Given task: Rewrite all of the records below, replacing "Image resolution" with "Display resolution" wherever it occurs and leaving everything else unchanged. Omit the pictures from your answer.

Exercise data:
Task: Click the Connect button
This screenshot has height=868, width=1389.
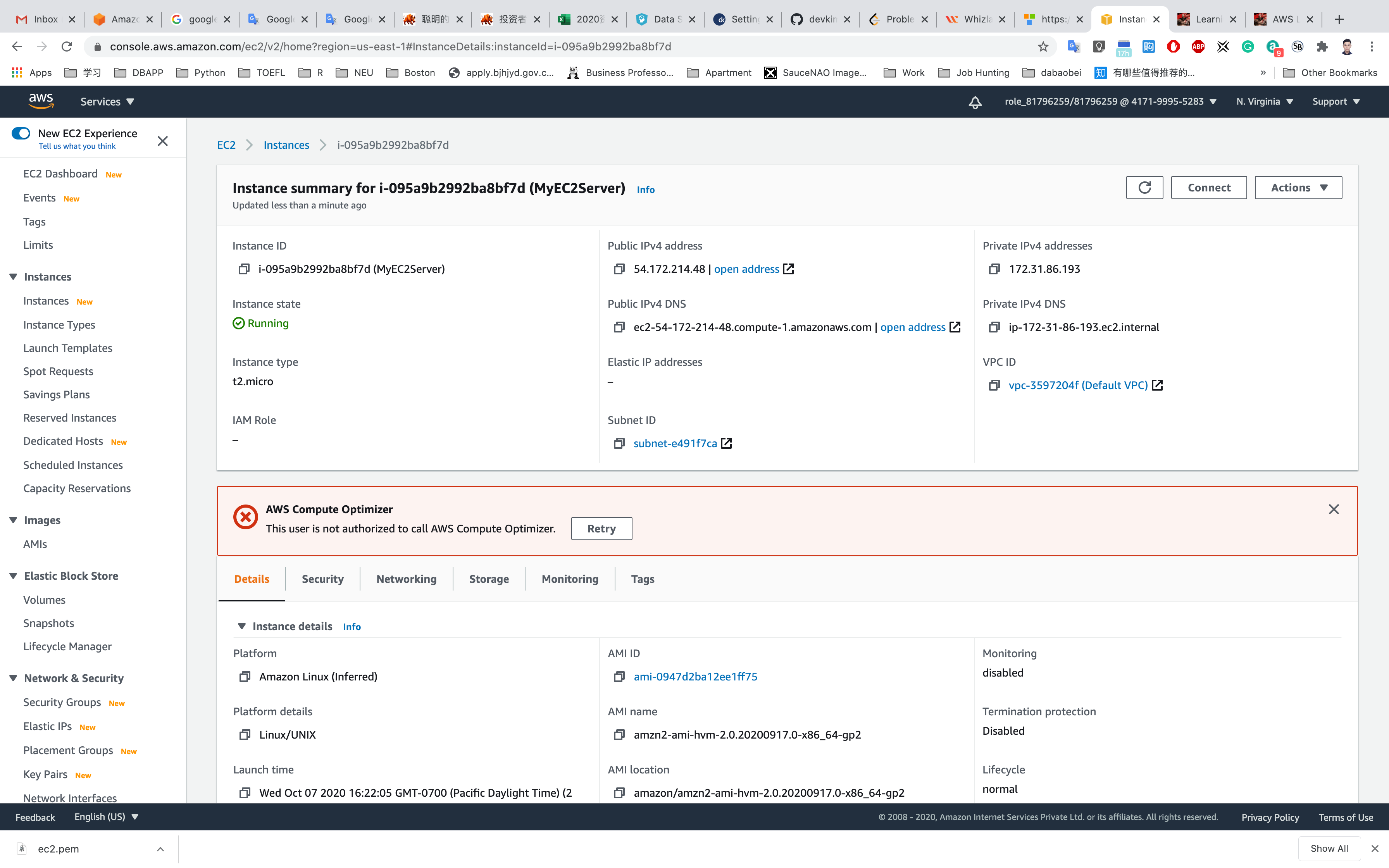Action: pyautogui.click(x=1208, y=188)
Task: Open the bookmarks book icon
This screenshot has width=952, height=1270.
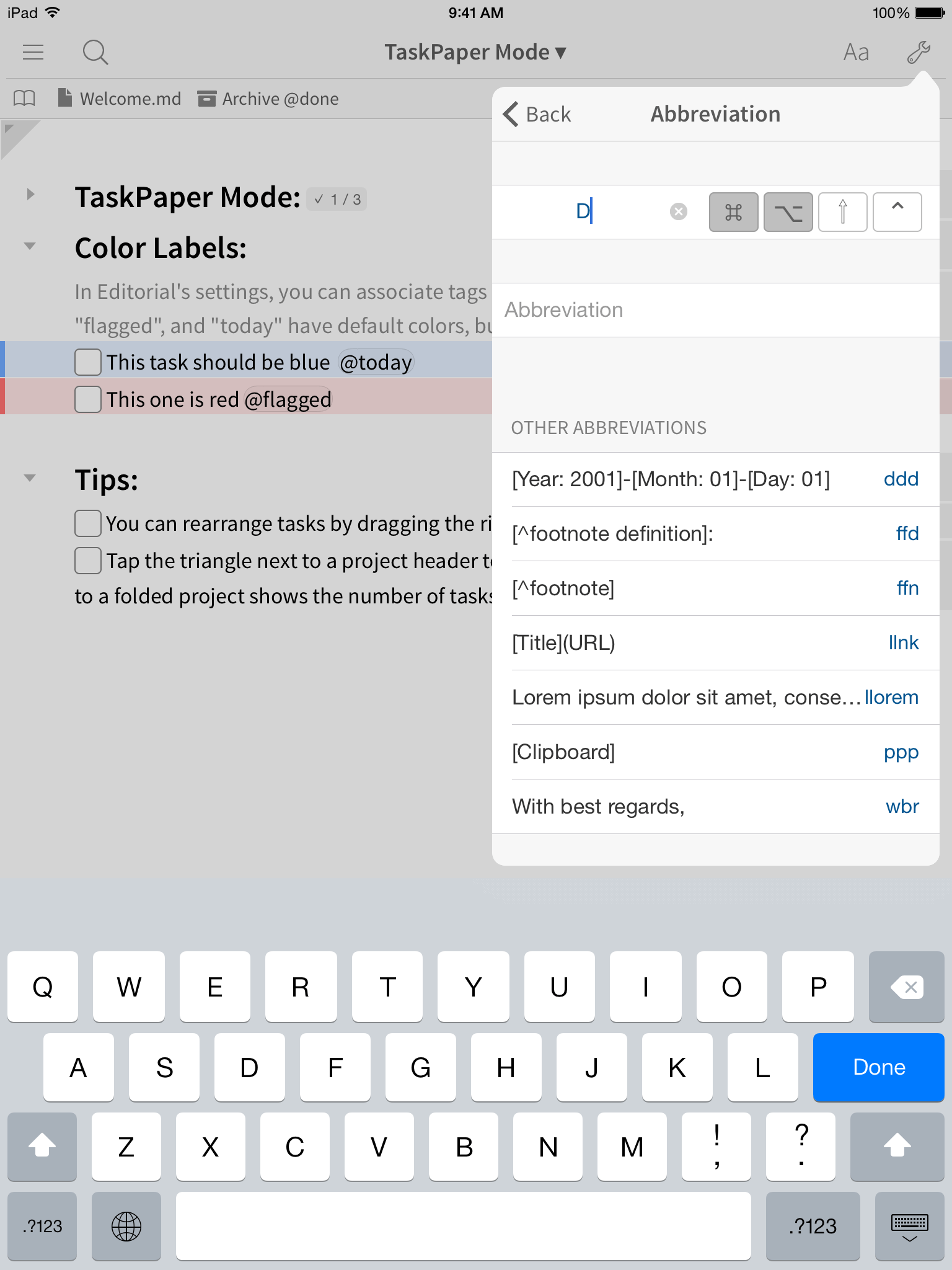Action: [24, 99]
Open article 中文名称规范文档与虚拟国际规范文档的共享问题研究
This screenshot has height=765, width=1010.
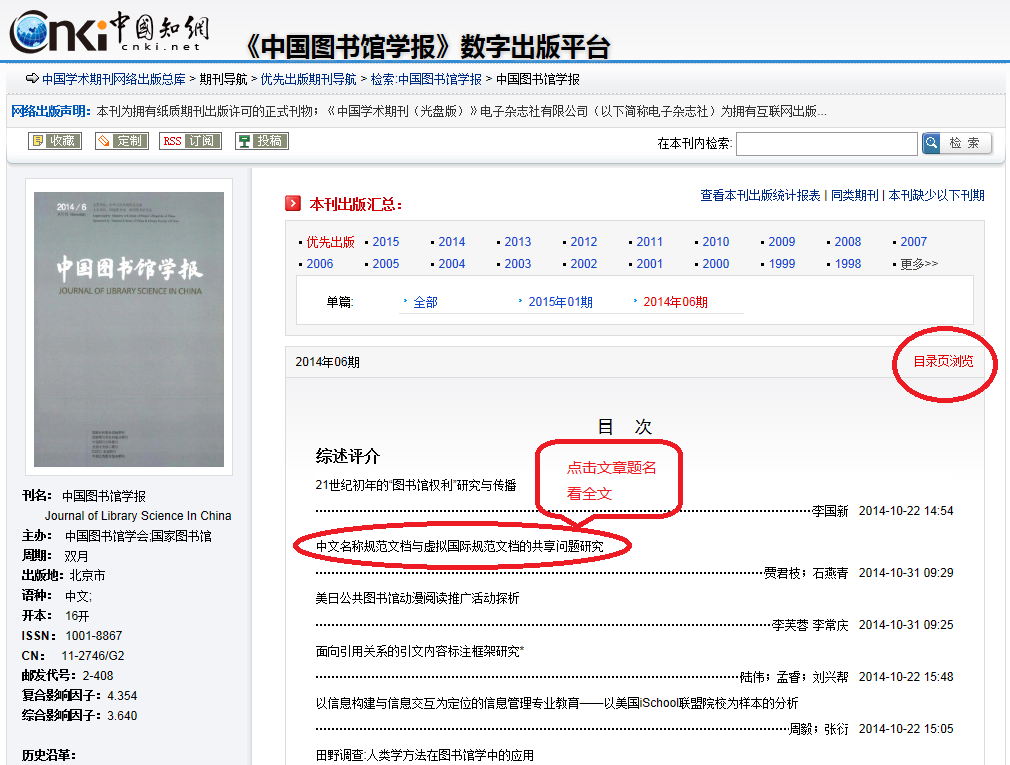click(461, 546)
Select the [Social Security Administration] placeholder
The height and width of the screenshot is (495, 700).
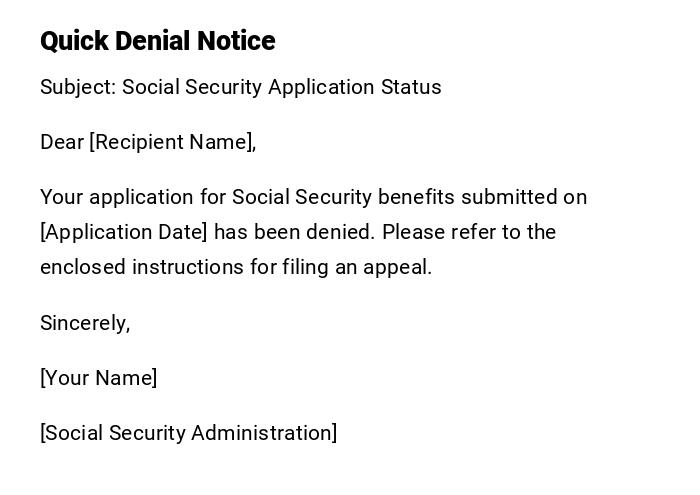pyautogui.click(x=188, y=433)
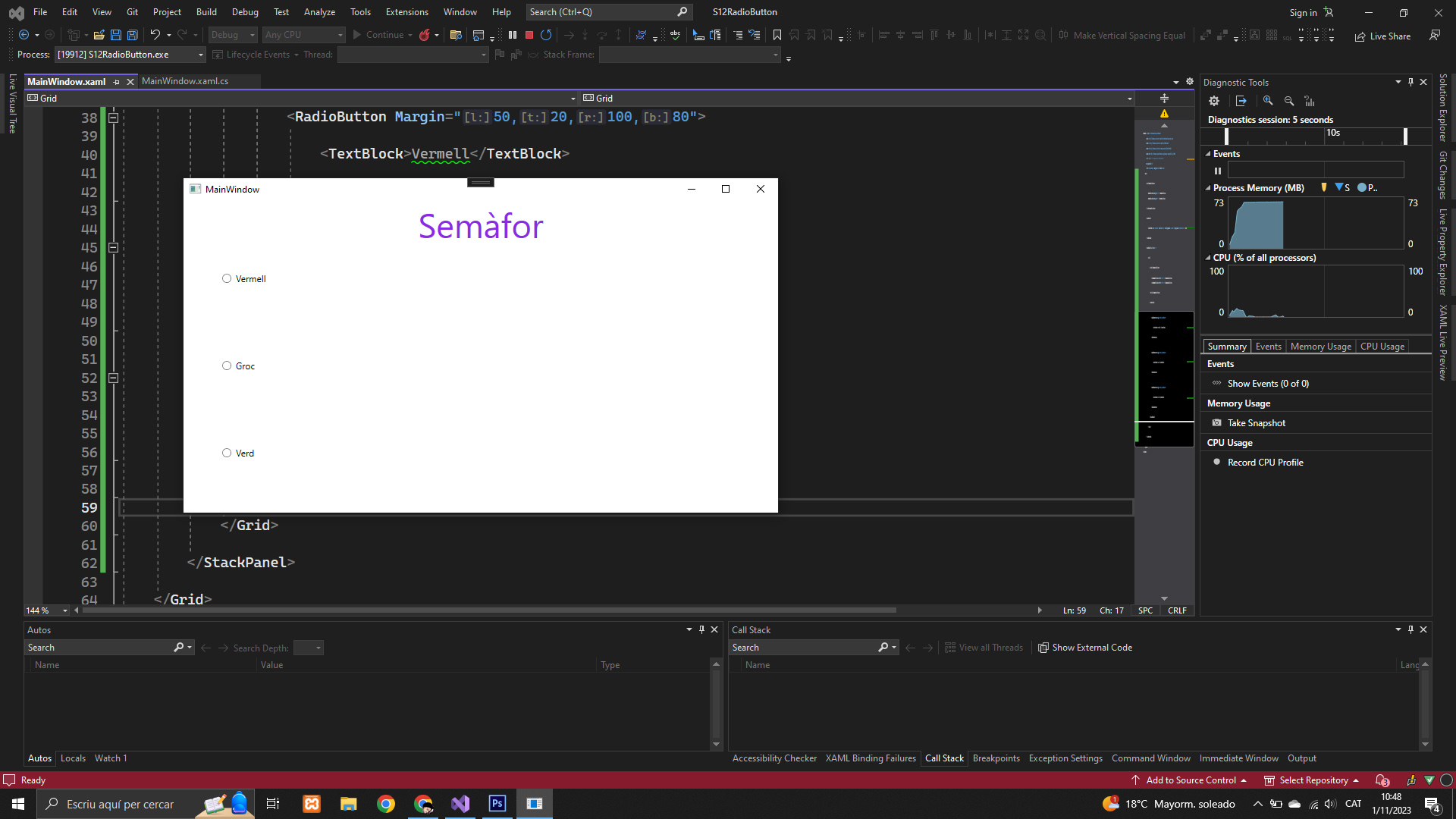This screenshot has height=819, width=1456.
Task: Click the Restart debugging icon
Action: click(x=546, y=35)
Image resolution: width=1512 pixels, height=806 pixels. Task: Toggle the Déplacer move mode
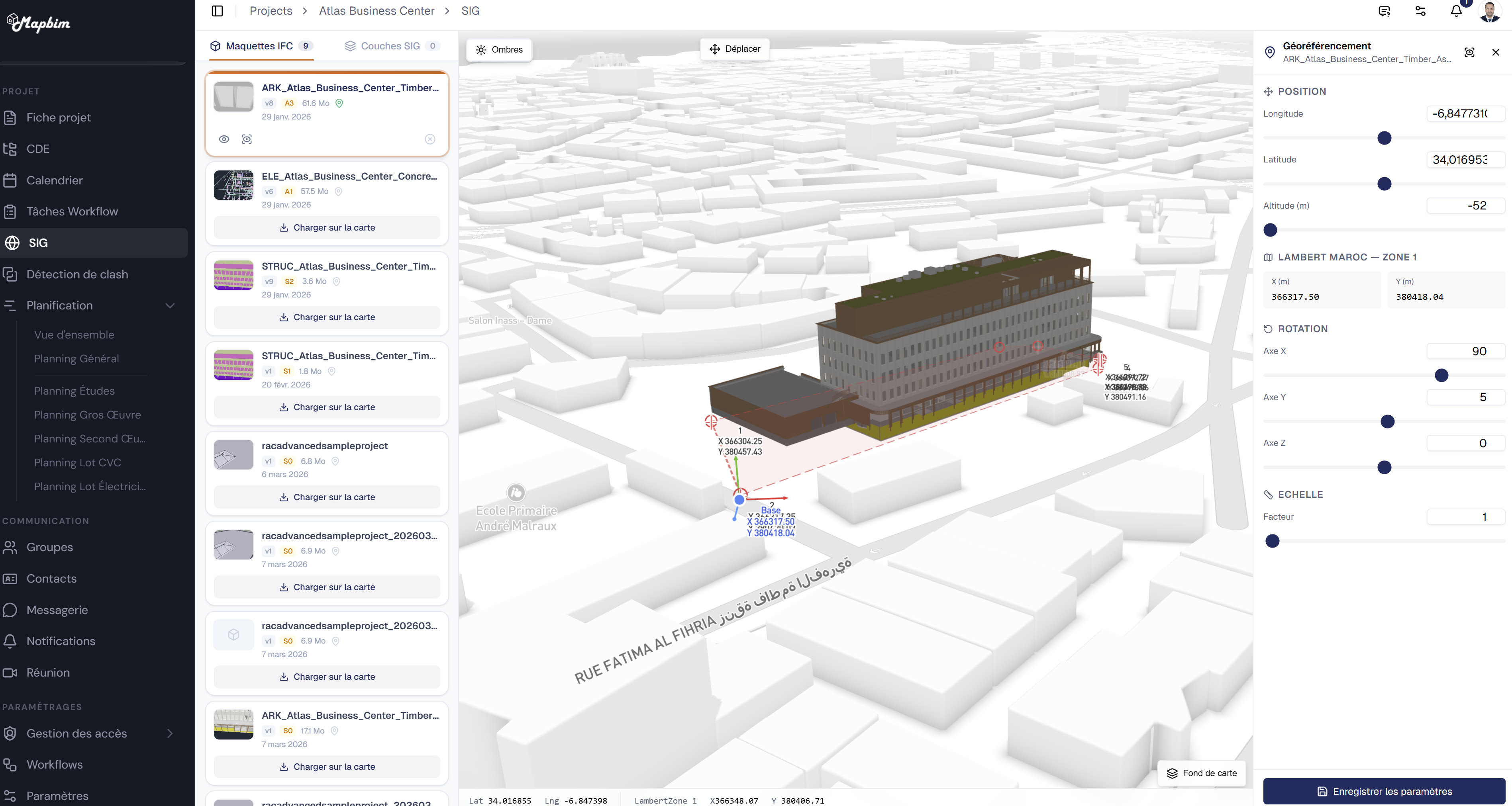[x=735, y=49]
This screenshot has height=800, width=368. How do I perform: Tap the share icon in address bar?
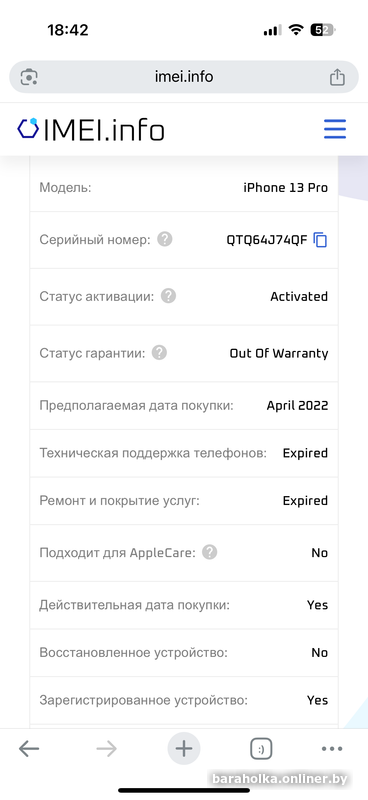[x=337, y=77]
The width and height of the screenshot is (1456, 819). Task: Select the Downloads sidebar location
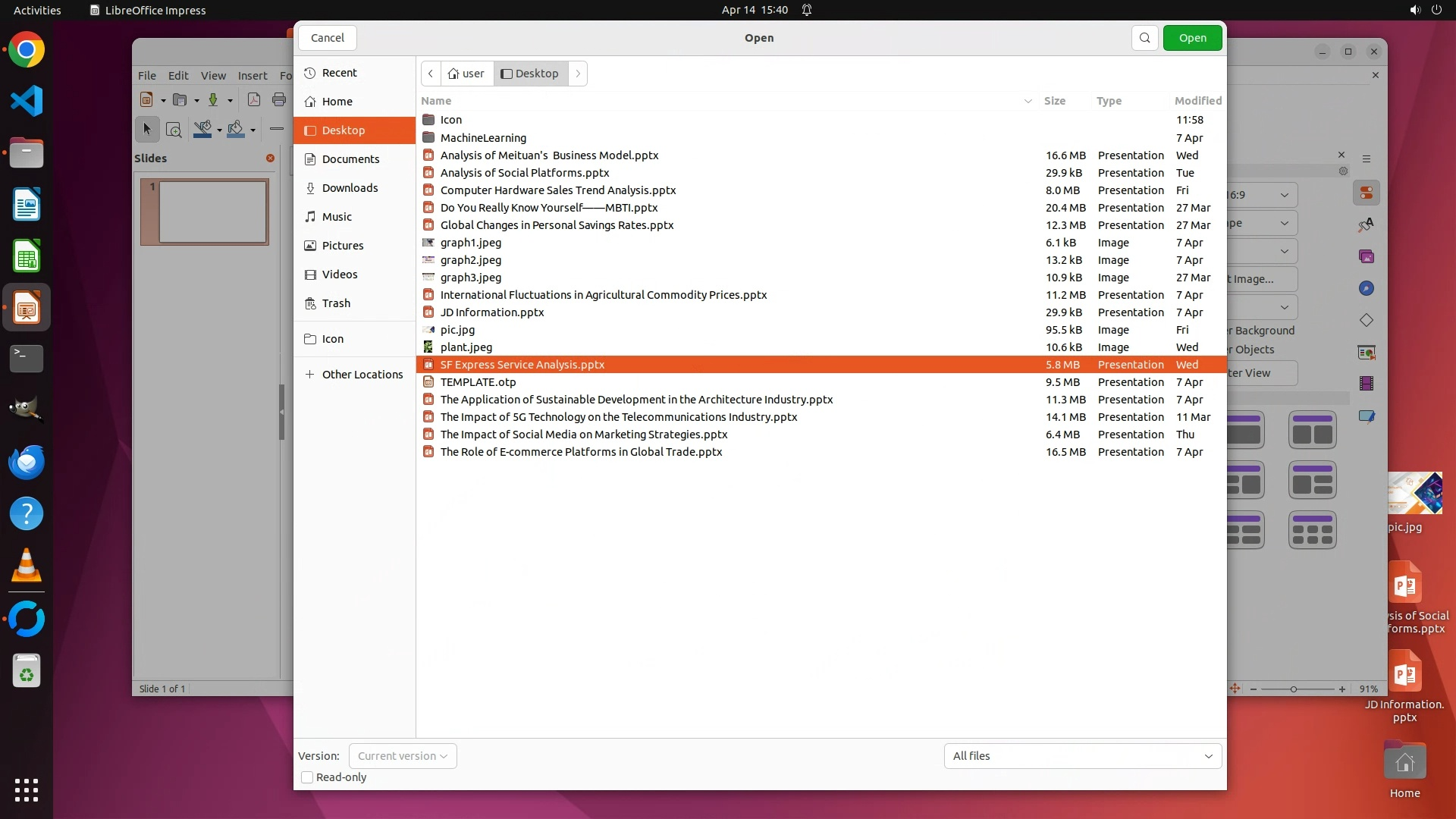coord(349,188)
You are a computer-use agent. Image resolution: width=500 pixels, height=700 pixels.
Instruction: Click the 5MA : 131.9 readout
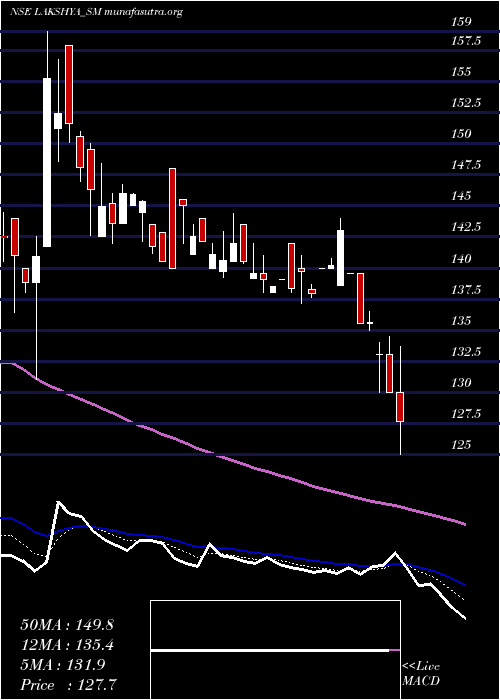coord(62,665)
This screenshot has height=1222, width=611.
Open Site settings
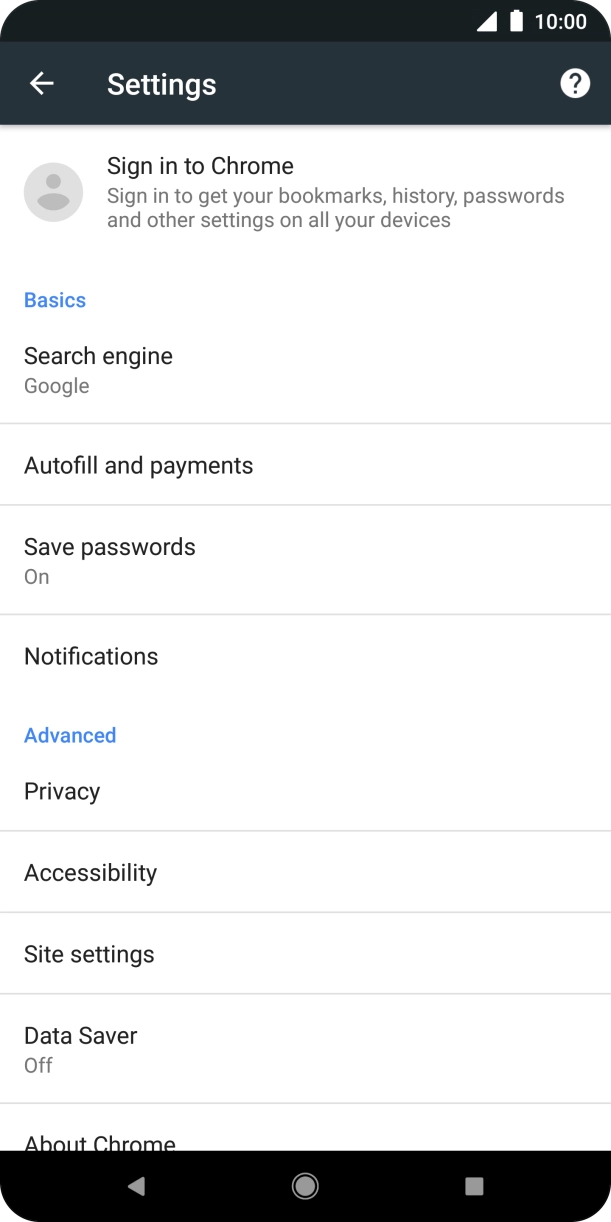click(x=89, y=954)
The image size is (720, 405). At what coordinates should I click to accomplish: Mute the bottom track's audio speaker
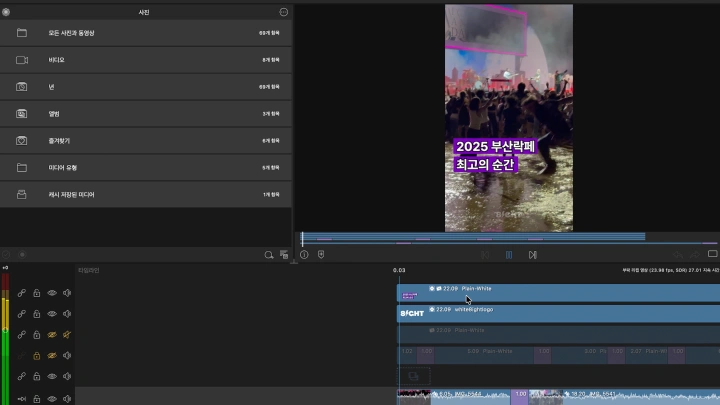[x=67, y=397]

Problem solution:
Task: Click the Connect button
This screenshot has height=868, width=1389.
Action: pyautogui.click(x=1208, y=188)
Task: Open the bookmarks book icon
This screenshot has width=952, height=1270.
Action: [24, 99]
Open article 中文名称规范文档与虚拟国际规范文档的共享问题研究
This screenshot has height=765, width=1010.
click(461, 546)
Select the [Social Security Administration] placeholder
The height and width of the screenshot is (495, 700).
pyautogui.click(x=188, y=433)
This screenshot has height=819, width=1456.
Task: Click the Restart debugging icon
Action: click(x=546, y=35)
Display resolution: width=1512 pixels, height=806 pixels. Task: Toggle the Déplacer move mode
[x=735, y=49]
This screenshot has height=800, width=368. How do I perform: Tap the share icon in address bar?
[x=337, y=77]
The width and height of the screenshot is (1456, 819). Task: Select the Downloads sidebar location
coord(349,188)
You are a computer-use agent. Display resolution: width=500 pixels, height=700 pixels.
Instruction: Click the 5MA : 131.9 readout
coord(62,665)
This screenshot has height=1222, width=611.
Open Site settings
click(x=89, y=954)
The image size is (720, 405). At what coordinates should I click to accomplish: Mute the bottom track's audio speaker
[x=67, y=397]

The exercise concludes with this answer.